_WORK REQUEST_. Both the line below containing "Sky Dice Case" and the line containing "Settle Dörrdraperi 85x205 cm, Rose (167, 959)", along with every line between them, should be repeated exactly; no other line belongs in the answer.

RECORDED DATA section start

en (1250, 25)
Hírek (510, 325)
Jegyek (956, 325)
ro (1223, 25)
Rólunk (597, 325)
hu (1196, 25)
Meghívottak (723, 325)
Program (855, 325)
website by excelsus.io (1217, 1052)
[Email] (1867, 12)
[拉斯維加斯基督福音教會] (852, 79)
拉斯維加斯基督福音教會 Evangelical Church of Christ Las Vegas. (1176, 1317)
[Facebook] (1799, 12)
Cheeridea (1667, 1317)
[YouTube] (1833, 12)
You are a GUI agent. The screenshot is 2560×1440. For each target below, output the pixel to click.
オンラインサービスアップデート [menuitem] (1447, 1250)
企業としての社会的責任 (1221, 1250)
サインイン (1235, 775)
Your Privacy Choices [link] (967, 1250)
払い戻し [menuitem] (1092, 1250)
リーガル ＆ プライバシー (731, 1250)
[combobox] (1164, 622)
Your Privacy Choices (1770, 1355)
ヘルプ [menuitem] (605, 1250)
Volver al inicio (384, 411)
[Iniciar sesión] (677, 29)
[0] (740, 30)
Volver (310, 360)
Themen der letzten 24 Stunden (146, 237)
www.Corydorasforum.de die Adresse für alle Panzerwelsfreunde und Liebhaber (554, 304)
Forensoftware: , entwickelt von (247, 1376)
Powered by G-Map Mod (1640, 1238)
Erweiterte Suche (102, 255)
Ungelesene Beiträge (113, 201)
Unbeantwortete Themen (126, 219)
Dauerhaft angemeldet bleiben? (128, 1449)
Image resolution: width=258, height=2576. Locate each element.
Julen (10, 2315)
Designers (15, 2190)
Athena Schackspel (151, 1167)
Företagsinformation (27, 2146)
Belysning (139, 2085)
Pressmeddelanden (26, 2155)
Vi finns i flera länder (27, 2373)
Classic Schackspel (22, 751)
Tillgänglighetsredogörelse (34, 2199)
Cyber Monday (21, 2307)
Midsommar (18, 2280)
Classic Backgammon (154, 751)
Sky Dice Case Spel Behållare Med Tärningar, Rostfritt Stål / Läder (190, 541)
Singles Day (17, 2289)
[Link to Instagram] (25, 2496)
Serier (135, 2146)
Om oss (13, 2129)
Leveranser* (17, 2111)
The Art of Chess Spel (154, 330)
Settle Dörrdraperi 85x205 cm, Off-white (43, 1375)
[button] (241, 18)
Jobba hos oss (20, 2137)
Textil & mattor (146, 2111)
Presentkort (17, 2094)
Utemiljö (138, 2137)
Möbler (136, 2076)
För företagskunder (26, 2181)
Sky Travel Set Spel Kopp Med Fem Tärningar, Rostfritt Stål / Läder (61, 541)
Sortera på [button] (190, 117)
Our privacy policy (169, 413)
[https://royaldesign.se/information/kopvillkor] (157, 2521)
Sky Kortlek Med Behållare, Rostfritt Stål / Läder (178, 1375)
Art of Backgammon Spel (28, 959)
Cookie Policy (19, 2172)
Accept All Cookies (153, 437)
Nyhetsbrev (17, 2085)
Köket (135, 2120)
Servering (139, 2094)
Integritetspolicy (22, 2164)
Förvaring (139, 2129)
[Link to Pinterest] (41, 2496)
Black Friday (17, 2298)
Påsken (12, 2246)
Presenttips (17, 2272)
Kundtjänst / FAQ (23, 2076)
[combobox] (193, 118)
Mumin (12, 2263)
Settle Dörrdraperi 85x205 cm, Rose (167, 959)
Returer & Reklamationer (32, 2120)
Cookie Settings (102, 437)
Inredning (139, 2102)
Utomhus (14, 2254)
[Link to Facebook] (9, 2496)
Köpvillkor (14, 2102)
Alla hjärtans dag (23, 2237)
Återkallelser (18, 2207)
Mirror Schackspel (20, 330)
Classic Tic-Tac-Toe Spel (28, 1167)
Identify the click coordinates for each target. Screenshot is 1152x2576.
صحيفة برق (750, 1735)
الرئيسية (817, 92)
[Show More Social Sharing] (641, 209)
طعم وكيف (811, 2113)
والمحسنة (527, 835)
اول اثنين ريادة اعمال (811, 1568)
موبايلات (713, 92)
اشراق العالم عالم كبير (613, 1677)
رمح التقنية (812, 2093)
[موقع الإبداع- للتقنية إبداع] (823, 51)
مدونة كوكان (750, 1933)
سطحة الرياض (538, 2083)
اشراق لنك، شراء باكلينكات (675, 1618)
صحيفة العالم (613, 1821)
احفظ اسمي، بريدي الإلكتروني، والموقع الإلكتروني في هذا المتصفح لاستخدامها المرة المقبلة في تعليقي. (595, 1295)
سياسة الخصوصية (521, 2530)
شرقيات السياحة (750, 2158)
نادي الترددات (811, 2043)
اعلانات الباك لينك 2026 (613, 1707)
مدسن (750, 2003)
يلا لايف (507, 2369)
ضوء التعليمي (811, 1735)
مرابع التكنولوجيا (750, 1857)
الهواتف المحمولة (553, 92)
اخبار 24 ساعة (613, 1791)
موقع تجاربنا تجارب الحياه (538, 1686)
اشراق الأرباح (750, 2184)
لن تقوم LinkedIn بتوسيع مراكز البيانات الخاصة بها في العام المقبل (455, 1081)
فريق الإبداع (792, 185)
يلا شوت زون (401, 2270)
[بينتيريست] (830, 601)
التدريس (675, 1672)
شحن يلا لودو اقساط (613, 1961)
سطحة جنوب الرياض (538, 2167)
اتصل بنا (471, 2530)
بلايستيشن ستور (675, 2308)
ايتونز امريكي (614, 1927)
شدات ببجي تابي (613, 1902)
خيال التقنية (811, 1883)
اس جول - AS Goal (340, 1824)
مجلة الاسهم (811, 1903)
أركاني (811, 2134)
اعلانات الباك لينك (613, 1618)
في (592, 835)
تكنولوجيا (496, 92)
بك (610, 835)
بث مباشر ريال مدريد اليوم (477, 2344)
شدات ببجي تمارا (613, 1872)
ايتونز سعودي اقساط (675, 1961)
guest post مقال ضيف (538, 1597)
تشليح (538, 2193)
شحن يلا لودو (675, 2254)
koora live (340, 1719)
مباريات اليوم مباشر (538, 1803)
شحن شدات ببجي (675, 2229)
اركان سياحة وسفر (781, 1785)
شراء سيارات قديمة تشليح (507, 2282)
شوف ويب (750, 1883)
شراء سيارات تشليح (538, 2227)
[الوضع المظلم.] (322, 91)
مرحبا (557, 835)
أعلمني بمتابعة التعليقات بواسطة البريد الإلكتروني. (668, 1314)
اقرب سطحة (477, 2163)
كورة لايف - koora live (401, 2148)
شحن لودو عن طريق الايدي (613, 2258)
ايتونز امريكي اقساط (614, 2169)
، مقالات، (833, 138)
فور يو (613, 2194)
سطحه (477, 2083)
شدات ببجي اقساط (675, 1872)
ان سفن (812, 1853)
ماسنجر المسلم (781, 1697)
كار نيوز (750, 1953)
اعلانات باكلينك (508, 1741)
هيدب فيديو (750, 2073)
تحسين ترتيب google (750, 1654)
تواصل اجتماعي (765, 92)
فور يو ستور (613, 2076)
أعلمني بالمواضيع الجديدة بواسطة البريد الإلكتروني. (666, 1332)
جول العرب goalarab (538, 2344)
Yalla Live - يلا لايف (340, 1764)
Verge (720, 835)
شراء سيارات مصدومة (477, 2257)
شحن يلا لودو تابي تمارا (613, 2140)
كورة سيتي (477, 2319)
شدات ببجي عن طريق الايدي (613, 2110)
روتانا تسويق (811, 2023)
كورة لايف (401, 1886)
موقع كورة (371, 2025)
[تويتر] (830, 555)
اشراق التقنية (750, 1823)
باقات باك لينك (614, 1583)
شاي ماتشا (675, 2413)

RECORDED DATA section end

_REPLY TO THE EXERCISE_.
Sky Dice Case Spel Behållare Med Tärningar, Rostfritt Stål / Läder (190, 541)
Singles Day (17, 2289)
[Link to Instagram] (25, 2496)
Serier (135, 2146)
Om oss (13, 2129)
Leveranser* (17, 2111)
The Art of Chess Spel (154, 330)
Settle Dörrdraperi 85x205 cm, Off-white (43, 1375)
[button] (241, 18)
Jobba hos oss (20, 2137)
Textil & mattor (146, 2111)
Presentkort (17, 2094)
Utemiljö (138, 2137)
Möbler (136, 2076)
För företagskunder (26, 2181)
Sky Travel Set Spel Kopp Med Fem Tärningar, Rostfritt Stål / Läder (61, 541)
Sortera på [button] (190, 117)
Our privacy policy (169, 413)
[https://royaldesign.se/information/kopvillkor] (157, 2521)
Sky Kortlek Med Behållare, Rostfritt Stål / Läder (178, 1375)
Art of Backgammon Spel (28, 959)
Cookie Policy (19, 2172)
Accept All Cookies (153, 437)
Nyhetsbrev (17, 2085)
Köket (135, 2120)
Servering (139, 2094)
Integritetspolicy (22, 2164)
Förvaring (139, 2129)
[Link to Pinterest] (41, 2496)
Black Friday (17, 2298)
Påsken (12, 2246)
Presenttips (17, 2272)
Kundtjänst / FAQ (23, 2076)
[combobox] (193, 118)
Mumin (12, 2263)
Settle Dörrdraperi 85x205 cm, Rose (167, 959)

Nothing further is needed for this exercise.